Consigne — Recopiez à l'identique le passage du récit sur la conseillère bancaire qui va de « Entendons-nous bien, je » à « ce problème relationnel. », ces deux segments inclus.

Extrait de page —
----------
La conseillère qui ne conseillait pas

Ca faisait un mois que je courais figurativement derrière ma banquière pour obtenir des informations dont j’ai besoin dans le cadre d’un prochain changement de statut du compte que j’utilise à titre professionnel. En l’espace de cinq semaines, j’avais envoyé six ou sept fois les mêmes questions par mail pour n’obtenir que deux réponses. La première: « Ne vous en faites pas, nous avons le temps ». La seconde, quinze jours plus tard, alors que je commençais à m’énerver, contenait la réponse à une seule de mes questions et ignorait superbement toutes les autres. Je ne réclamais pourtant rien de bien compliqué: un lien vers le formulaire en ligne qui doit répertorier les modalités de fonctionnement de mon futur nouveau compte, et une date pour procéder au basculement de carte Visa associée, sachant que c’est galère parce qu’il faut d’abord annuler l’ancienne puis en produire une nouvelle, si bien que je resterai huit jours sans moyen de paiement dans le meilleur des cas (celui où la nouvelle carte arrive pile poil pendant que je suis à Monpatelin). 
Donc, après trois semaines supplémentaires de silence malgré mes relances hebdomadaires, j’ai essayé de contacter quelqu’un d’autre. Pas de bol, mon agence étant toute petite, il n’y a qu’une seule conseillère, et ma banque ne possède pas de service client à proprement parler. J’ai fini par décrocher Skype pour appeler la conseillère-qui-ne-conseille-que-dalle. Je suis tombée sur son répondeur, et j’ai laissé un message très sec, dont le ton montait de plus en plus au fur et à mesure que je m’énervais toute seule à mon bout de la ligne, et que j’ai conclu par un aigre: « En espérant que cette fois, vous daignerez ENFIN apporter des réponses à mes questions! ». 
Entendons-nous bien, je n’ai pas insulté ni menacé cette dame, juste exigé de manière assez désagréable qu’elle se décide à faire son boulot. Je ne crois pas que c’était déplacé de ma part. Pourtant, ça a fichu le reste de ma journée en l’air. J’étais tellement retournée d’avoir dû en arriver là que j’ai reporté la sortie-plaisir à laquelle je comptais occuper le reste de mon après-midi, tourné en rond chez moi pendant une bonne heure à ranger un truc ou l’autre, et fini par sortir mais uniquement pour faire des courses utilitaires, comme si je cherchais à me punir de ne pas être restée plus digne, plus maîtresse de moi-même – de ne pas avoir trouvé une manière civilisée de résoudre ce problème relationnel. 
Certes, j’aurais pu « scripter » mon coup de fil avant de le passer; cela m’aurait peut-être évité de m’emporter, et c’est une tactique que j’emploierai sans doute la prochaine fois (ma tendance à partir en vrille dans les communications en face-à-face ou au téléphone est l’une des raisons pour lesquelles je privilégie généralement les mails: j’ai le temps de soupeser chacun de mes mots, de sauvegarder le brouillon et de le rectifier si nécessaire avant de finir par l’envoyer). En attendant, je ne me remettais pas du tout de cet incident, et j’ai fort mal dormi la nuit suivante.
----------
Entrées fournies —
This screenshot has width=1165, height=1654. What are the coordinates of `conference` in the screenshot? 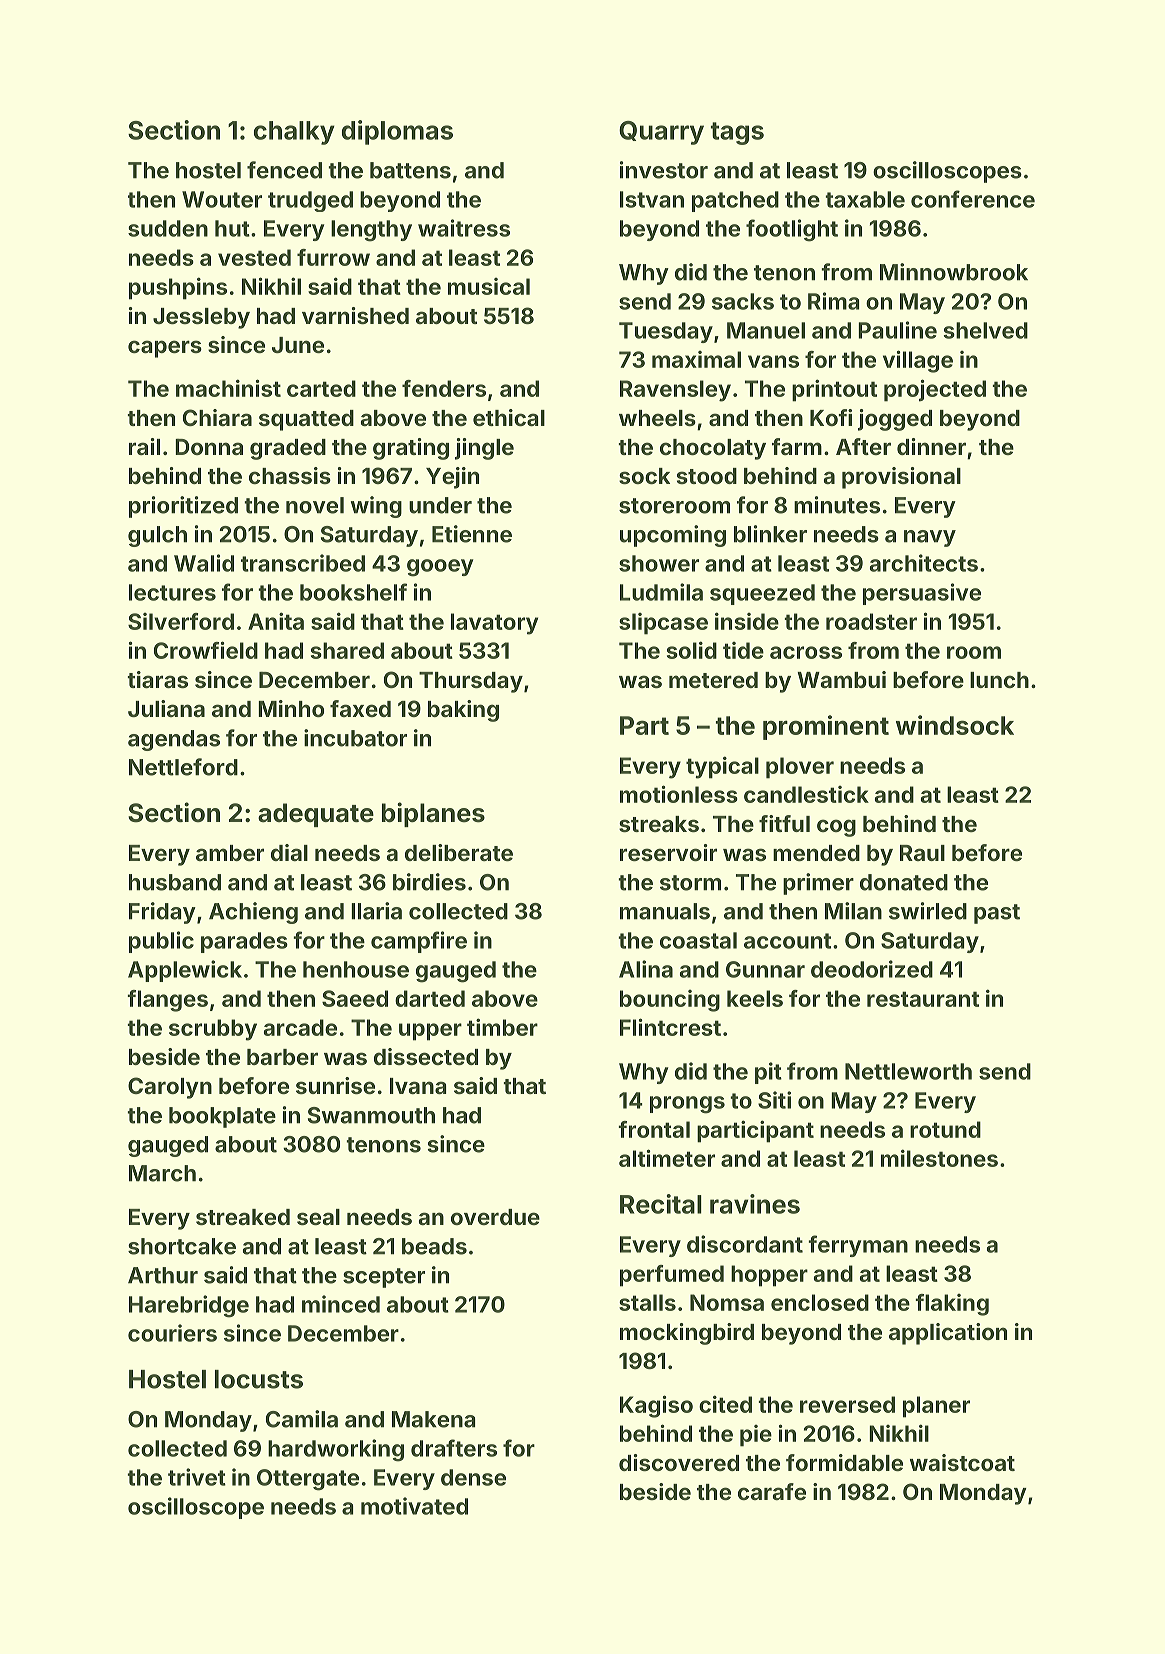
----------
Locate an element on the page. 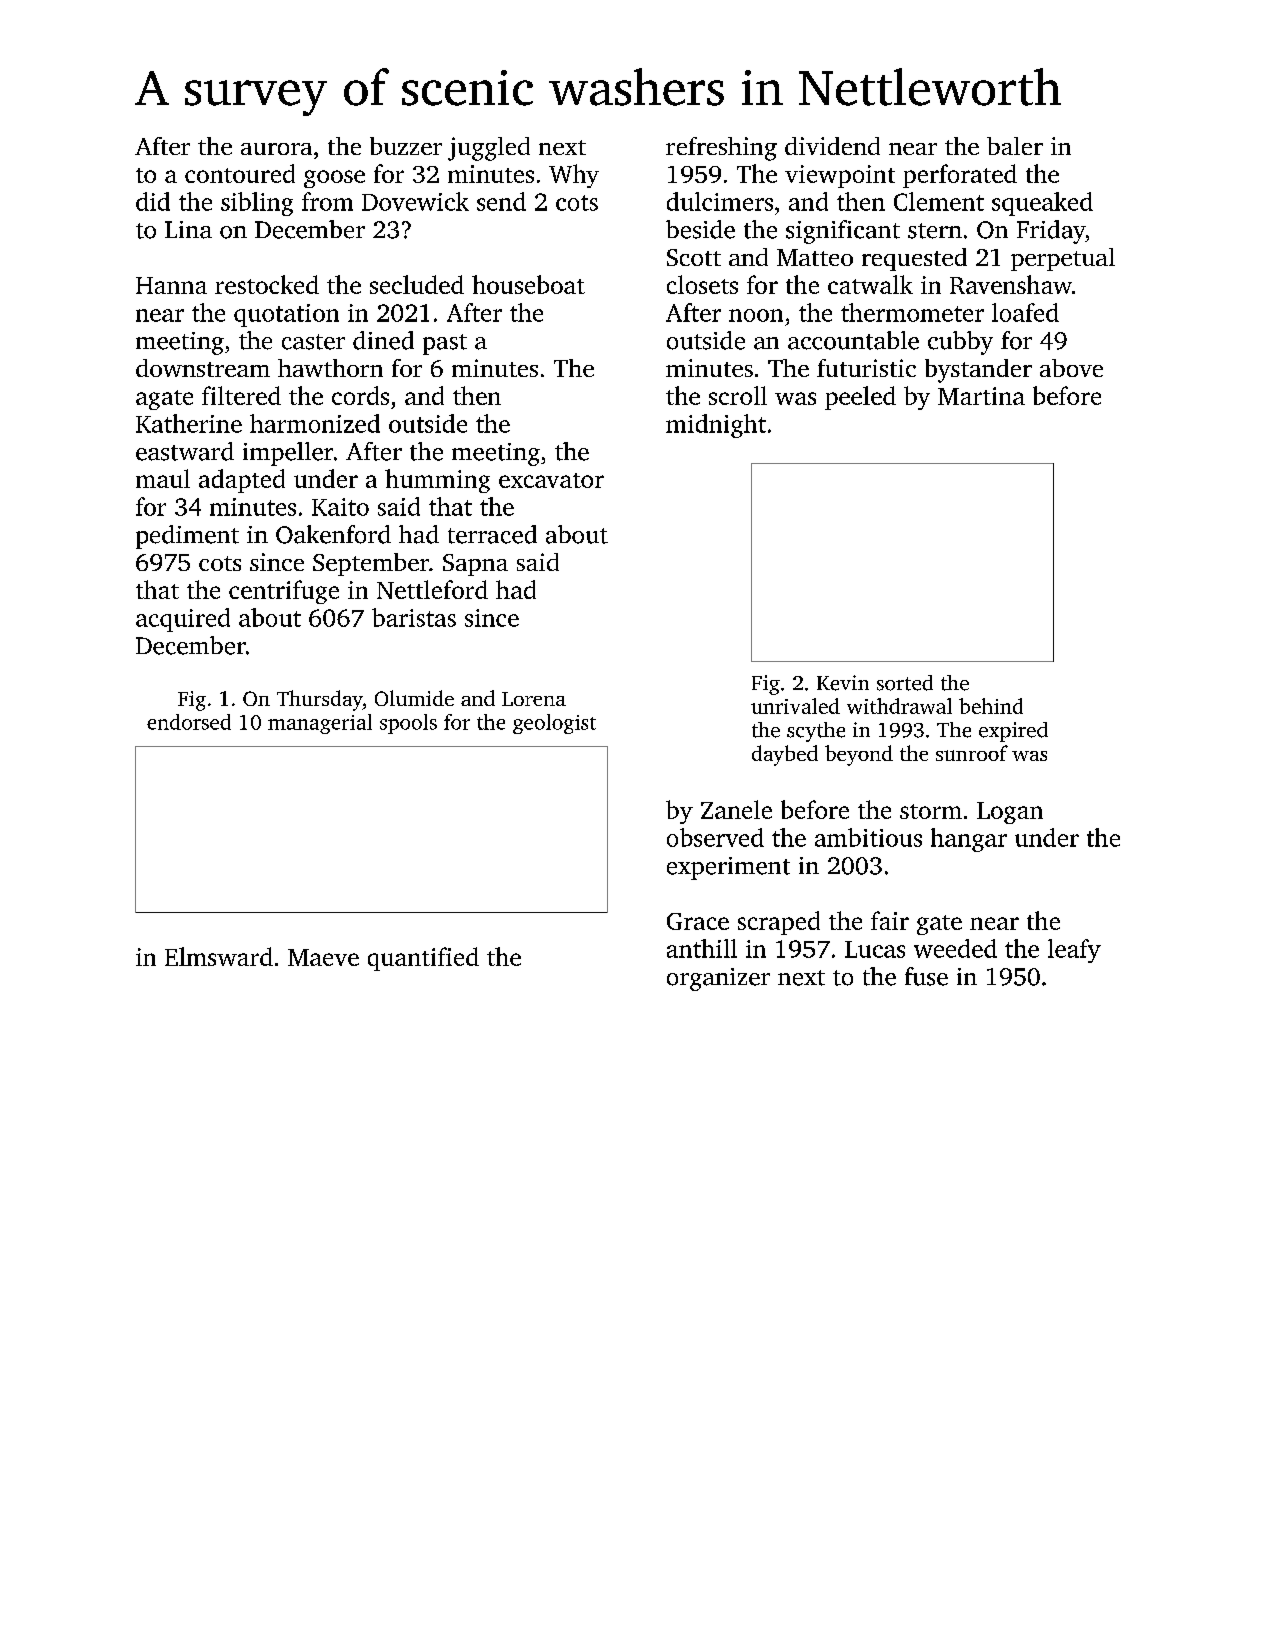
----------
Réponse attendue —
Entendons-nous bien, je n’ai pas insulté ni menacé cette dame, juste exigé de manière assez désagréable qu’elle se décide à faire son boulot. Je ne crois pas que c’était déplacé de ma part. Pourtant, ça a fichu le reste de ma journée en l’air. J’étais tellement retournée d’avoir dû en arriver là que j’ai reporté la sortie-plaisir à laquelle je comptais occuper le reste de mon après-midi, tourné en rond chez moi pendant une bonne heure à ranger un truc ou l’autre, et fini par sortir mais uniquement pour faire des courses utilitaires, comme si je cherchais à me punir de ne pas être restée plus digne, plus maîtresse de moi-même – de ne pas avoir trouvé une manière civilisée de résoudre ce problème relationnel.